Given instruction: Copy out the data below, but swap every "Viewport" for "Window" and keep everything else the same.

Excerpted data:
┏━━

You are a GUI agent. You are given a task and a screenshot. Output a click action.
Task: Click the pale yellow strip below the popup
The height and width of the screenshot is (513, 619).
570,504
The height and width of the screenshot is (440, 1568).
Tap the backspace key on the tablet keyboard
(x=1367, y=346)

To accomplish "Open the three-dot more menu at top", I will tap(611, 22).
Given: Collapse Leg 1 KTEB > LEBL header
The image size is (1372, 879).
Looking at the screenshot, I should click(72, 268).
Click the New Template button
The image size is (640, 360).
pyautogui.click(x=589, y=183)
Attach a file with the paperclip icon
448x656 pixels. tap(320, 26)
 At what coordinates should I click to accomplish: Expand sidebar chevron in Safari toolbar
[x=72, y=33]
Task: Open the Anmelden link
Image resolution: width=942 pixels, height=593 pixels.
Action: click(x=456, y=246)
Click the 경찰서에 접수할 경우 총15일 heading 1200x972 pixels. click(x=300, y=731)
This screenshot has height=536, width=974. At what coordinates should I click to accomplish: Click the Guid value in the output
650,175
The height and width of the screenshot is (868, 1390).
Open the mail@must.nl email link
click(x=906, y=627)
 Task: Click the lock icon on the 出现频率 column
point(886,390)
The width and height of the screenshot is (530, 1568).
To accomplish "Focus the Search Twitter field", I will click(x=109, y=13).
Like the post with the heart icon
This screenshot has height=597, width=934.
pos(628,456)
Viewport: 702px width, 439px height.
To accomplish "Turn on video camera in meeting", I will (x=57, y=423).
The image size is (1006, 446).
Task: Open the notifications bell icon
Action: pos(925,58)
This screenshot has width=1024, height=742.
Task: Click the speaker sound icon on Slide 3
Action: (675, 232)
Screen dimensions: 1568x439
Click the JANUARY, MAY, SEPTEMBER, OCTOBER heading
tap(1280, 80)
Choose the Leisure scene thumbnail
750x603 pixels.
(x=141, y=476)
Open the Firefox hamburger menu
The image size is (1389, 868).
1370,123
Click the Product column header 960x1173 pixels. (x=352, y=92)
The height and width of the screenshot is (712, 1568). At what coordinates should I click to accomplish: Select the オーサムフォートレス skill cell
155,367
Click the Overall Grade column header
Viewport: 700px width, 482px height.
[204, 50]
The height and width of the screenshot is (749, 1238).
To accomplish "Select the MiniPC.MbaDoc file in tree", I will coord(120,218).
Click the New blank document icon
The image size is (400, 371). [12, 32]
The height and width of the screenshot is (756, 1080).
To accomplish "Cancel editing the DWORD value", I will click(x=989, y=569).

┗━━

Correct response:
You are a GUI agent. You are given a task and a screenshot. Output a click action.
Task: Click the pale yellow strip below the popup
The height and width of the screenshot is (513, 619).
570,504
The height and width of the screenshot is (440, 1568).
Tap the backspace key on the tablet keyboard
(x=1367, y=346)

To accomplish "Open the three-dot more menu at top", I will tap(611, 22).
Given: Collapse Leg 1 KTEB > LEBL header
The image size is (1372, 879).
Looking at the screenshot, I should click(72, 268).
Click the New Template button
The image size is (640, 360).
pyautogui.click(x=589, y=183)
Attach a file with the paperclip icon
448x656 pixels. tap(320, 26)
 At what coordinates should I click to accomplish: Expand sidebar chevron in Safari toolbar
[x=72, y=33]
Task: Open the Anmelden link
Image resolution: width=942 pixels, height=593 pixels.
Action: click(x=456, y=246)
Click the 경찰서에 접수할 경우 총15일 heading 1200x972 pixels. click(x=300, y=731)
This screenshot has height=536, width=974. At what coordinates should I click to accomplish: Click the Guid value in the output
650,175
The height and width of the screenshot is (868, 1390).
Open the mail@must.nl email link
click(x=906, y=627)
 Task: Click the lock icon on the 出现频率 column
point(886,390)
The width and height of the screenshot is (530, 1568).
To accomplish "Focus the Search Twitter field", I will click(x=109, y=13).
Like the post with the heart icon
This screenshot has height=597, width=934.
pos(628,456)
Window: 702px width, 439px height.
To accomplish "Turn on video camera in meeting", I will (x=57, y=423).
The image size is (1006, 446).
Task: Open the notifications bell icon
Action: pos(925,58)
This screenshot has width=1024, height=742.
Task: Click the speaker sound icon on Slide 3
Action: (675, 232)
Screen dimensions: 1568x439
Click the JANUARY, MAY, SEPTEMBER, OCTOBER heading
tap(1280, 80)
Choose the Leisure scene thumbnail
750x603 pixels.
(x=141, y=476)
Open the Firefox hamburger menu
The image size is (1389, 868).
1370,123
Click the Product column header 960x1173 pixels. (x=352, y=92)
The height and width of the screenshot is (712, 1568). At what coordinates should I click to accomplish: Select the オーサムフォートレス skill cell
155,367
Click the Overall Grade column header
Window: 700px width, 482px height.
[204, 50]
The height and width of the screenshot is (749, 1238).
To accomplish "Select the MiniPC.MbaDoc file in tree", I will coord(120,218).
Click the New blank document icon
The image size is (400, 371). [12, 32]
The height and width of the screenshot is (756, 1080).
To accomplish "Cancel editing the DWORD value", I will click(x=989, y=569).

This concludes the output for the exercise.